El cine de las tortas: Timecop (1994)

Después de una par de jueves un tanto atípicos, respecto al cine y a lo que de él se habla en este humilde rincón del ciberespacio, retomamos la sección más dicharachera de la web con una pieza del gusto del consumidor habitual. Los devaneos gafapastiles (Persépolis) o las meadas fuera del tiesto (Beowulf) me han distanciado últimamente de lo que debe ser y será la línea de esta vuestra sección.
No obstante hoy volvemos con más fuerza que nunca (bueno, no tanto, pero con bastante fuerza, eso sí) intentando revisionar una de esas producciones cuya popularidad supera ampliamente la de su referente en papel.
La película de Peter Hyams, Timecop, es, por méritos propios, mucho más famosa que el cómic de Mark Verheiden y Ron Randall; creación esta que en su día pasó harto inadvertida y de la que no se explica su adaptación al cine si no es comparándola con lo inexplicable de otras series que la editorial Dark Horse consiguió que fueran adaptadas también (como bien rememora el gran Laintxo en este estupendo artículo de la legendaria Espada de Orión)
Si bien Dark Horse se apoyó en el mundo del cine cuando daba sus primeros pasos (aquellos míticos tebeos de Alien, Predator o Terminator) más tarde conseguiría que muchas de sus series fueran trasladadas al celuloide, alcanzando finalmente casi tantas adaptaciones en cartel como si de una de las majors se tratara. Maniobra sorprendente y difícil de creer que proporcionó algunos superéxitos comerciales como La máscara.

En este contexto surge Timecop.

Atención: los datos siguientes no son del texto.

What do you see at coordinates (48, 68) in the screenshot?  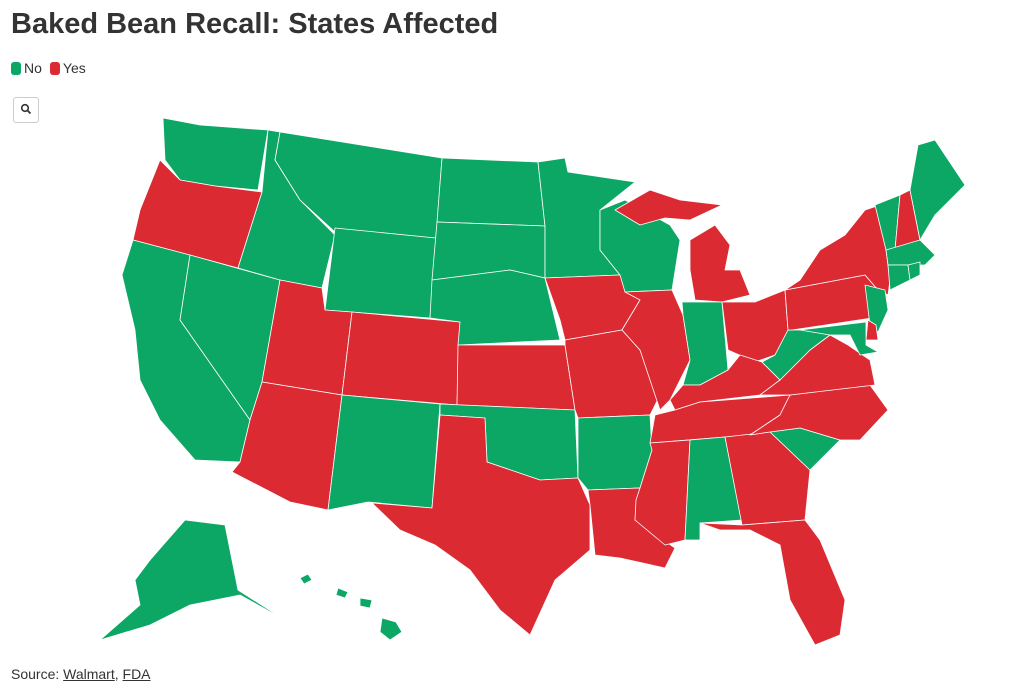 I see `legend: No Yes` at bounding box center [48, 68].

A partir de un libreto que adapta el cómic del mismo nombre (con los creadores de este a las riendas) se firma una apuesta de ciencia-ficción de bajo presupuesto y confusas pretensiones.
El intento por reanimar viejas glorias del cine de género es cómo mínimo conmovedor. Las por aquel entonces decadentes carreras del mítico Jean-Claude Van Damme y de Peter Hyams respirarían algo de aire fresco, prolongando un poquito más su estancia en la cima antes del salto al vacío. A pesar de lo mediático que podía resultar el belga allá por 1994 lo cierto es que, visto con perspectiva, Timecop entra ya en su decadencia, empobrecido para mí a partir de la extraordinaria Blanco humano. Por otro lado el director de la cinta, quien había firmado algunas piezas más que notables de la ciencia-ficción ochentera como 2010 o Atmósfera cero, daba sus últimos pasos en el (semi)mainstream para terminar, años más tarde, rodando subproductos del calibre de El sonido del trueno.
La trama de la peli, similar a la del tebeo, narra las aventuras de Max Walker, agente de la Comisión de Control del Tiempo con la misión principal de impedir a los malutos de turno que viajen a través de este e intenten modificar el pasado para su propio beneficio. De entre los escenarios que visita el agente temporal destaca la guerra civil estadounidense y la era del crack de la bolsa de Nueva York, situaciones en las que algún malhechor intenta lucrarse valiéndose de útiles conocimientos acarreados desde el futuro.

Es este el planteamiento más interesante y original de la peli, poco explotado también en el tebeo, que deriva rápidamente en una embarullada trama de paradojas temporales con políticos corruptos y novias asesinadas de lo más convencional. Si bien disfrutamos viendo a Van Damme repartir estopa en los años 20 (con su peculiar e inolvidable estilo bailarina) o siendo testigos de un robo con armas automáticas del oro sureño en la Guerra de secesión, rápidamente decae el interés, liándose el guión con un argumento de corrupción senatorial a través del tiempo lleno de agujeros, y fracasando el enfoque sensiblero y empalagoso que el director otorga a la poco creíble relación amorosa de la cinta –por no mencionar los batacazos que pega Frank Dux… digo, Van Damme cada vez que intenta expresar algún tipo de emoción romántica-
Los efectos especiales de Timecop son muy modestos y, al margen de las pompas digitales con que nos obsequian cada vez que hay un salto en el tiempo, hay que decir que existe la sensación de que no se han gastado un duro en diseño de producción. El hipotético futuro en el que se domina el viaje temporal es de cartón piedra, y eso siempre que se hayan molestado en disimular la fecha en la que supuestamente se sitúa la acción. Mención especial para el descacharrante vehículo de Walker… no hay palabras.
Para ir acabando resta decir que ya se está cociendo un remake de la peli, como se puede leer aquí.

Resumiendo, Timecop, policía en el tiempo es una producción serie b que consigue entretener a pesar del tiempo excesivo empleado en unas vueltas de guión desastrosamente rematadas. El poco cariño que demuestran algunas facetas de la producción (las pintas de los matones son de órdago) no consigue fusilar la propuesta definitivamente, pero sí obliga a que nos acerquemos a ella con recelo. Por tanto, regulera.